Türkiye ekonomisinin yıllardır çözemediği, artık kronik hale geldi temel sorunlar var. Bu sorunlar içinde; enflasyon, işsizlik, bütçe ve cari açık önemli yere sahip. Bu ve buna benzer sorunlar için zaman zaman önlemler alınmaya çalışılmış bazı dönemlerde kısa vadeli de olsa biraz olsun ekonomi rahatlamış ama tam anlamıyla uzun vadeli çözüm getirecek politikalar ne yazık ki üretilememiş.
Özellikle 2021 yılından itibaren para politikasındaki uygulamalar ve hayata geçirilen yöntemler sorunu çözemediği gibi krizin derinleşmesinde daha da itici bir faktör oldu. Sadece günün koşullarında alınan ve uygulanan yöntemler maalesef krizin aşılmasında etkin rol oynayamamış. Bunlardan elbette en çok hafızalarımızda kalan TL’den sıfır atılması ve TCMB’nin uygulamaya aldığı faiz politikaları ve Körfez ülkelerinden gelen paralar….

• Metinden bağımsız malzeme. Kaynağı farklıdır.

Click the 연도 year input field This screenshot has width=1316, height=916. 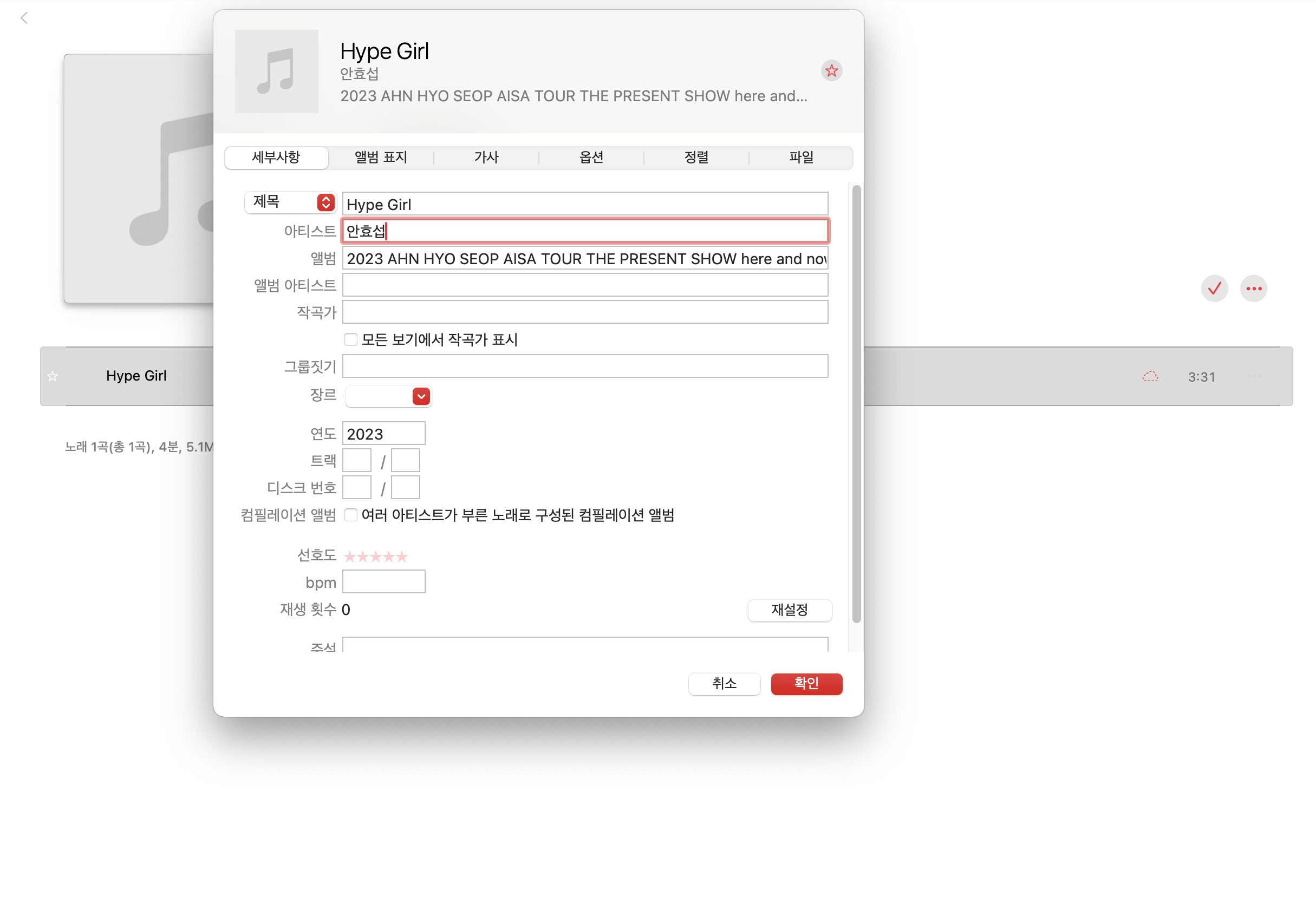(383, 434)
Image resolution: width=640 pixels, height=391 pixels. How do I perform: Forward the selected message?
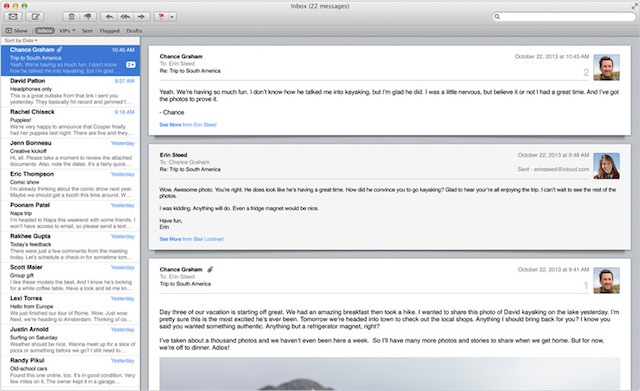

Bu sorulara cevap verebilmek için öncelikle bu uygulamanın hayata geçirildiği dönemdeki ekonomik koşulları bilmemiz gerekiyor. Ama öncelikle şunu söylemekte fayda var. Paradan sıfır atmakla para değer kazanmaz yalnızca psikolojik etkisi olabilir. Psikolojik etki olması için de bu işlemin sağlam bir ekonomi programının bir parçası olması gerekir. 2005 yılında paradan sıfır atıldığında Türkiye ciddi bir IMF programı uyguluyordu. Bankacılık reformu yapılmış, zayıf bankalar TMSF’ye devredilmiş, bütün bankaların sermayeleri güçlendirilmiş, çeşitli kurallar getirilmişti. Kamu mali disiplininin güçlendirilmesi yolunda önemli adımlar atılmış, bütçe açıkları düşürülmüş, kamu kesimi borçlanması buna göre azalmıştı. Kamu harcamaları da disipline edilmiş, enflasyonda gerileme başlamıştı. Bunlara paralel olarak faizler de düşüyordu. Türkiye, Avrupa Birliği ile tam üyelik müzakerelerine başlamanın eşiğindeydi ve ülkeye doğrudan yabancı sermaye girişinde artış başlamıştı. Özetle söylemek gerekirse tam olarak olmasa da gerekli alanların çoğunu kapsamasa da bir yapısal reform paketi yürütülüyordu. Bütün bu girişimler TL’nin yabancı paralara karşı konumunu güçlendirmiş, sermaye hareketlerine bir kısıtlama ya da denetim getirmeye gerek kalmadan kur istikrar kazanmıştı. Böyle bir ortamda paradan sıfır atılması, fiziksel olarak iyileşmeye başlayan ekonomiye psikolojik destek sağlamış, beklentilerin olumlu yöne çevrilmesine katkı sağlamıştı. Bugün bu saydığımız reformların hiçbiri ortada yok. Üstelik yapılması gereken yapısal reformlar yalnızca ekonomiyle ilgili olmaktan çıktı, sosyal ve siyasal alanlara da yayıldı. Dolayısıyla bu tür fiziksel istikrar sağlayıcı adımlar atılmadan paradan sıfır atılması insanların kafasını karıştırmaktan başka bir işe yaramaz. Türkiye, 2001 krizine girdiğinde IMF ile bir stand by programı uygulaması içindeydi. 2000 ile 2008 arasında Türkiye, IMF’den yaklaşık 45 milyar dolarlık fon kullandı. Türkiye’nin 2001 krizinden çıkışında IMF’den kullandığı bu fonun önemli etkisi oldu. İnsanlar bu paraya bakarak körfezden geleceği söylenen 50 milyar doların aynı etkiyi yaratarak Türkiye’nin bugün içinde bulunduğu krizden çıkıp çıkmayacağını soruyorlar. Bu tür krizlerden çıkışta elbette ki para çok önemli ama tek başına krizden çıkışı sağlayamaz, sağlasa bile kısa süre sonra tekrar krize girilmesini engelleyemez.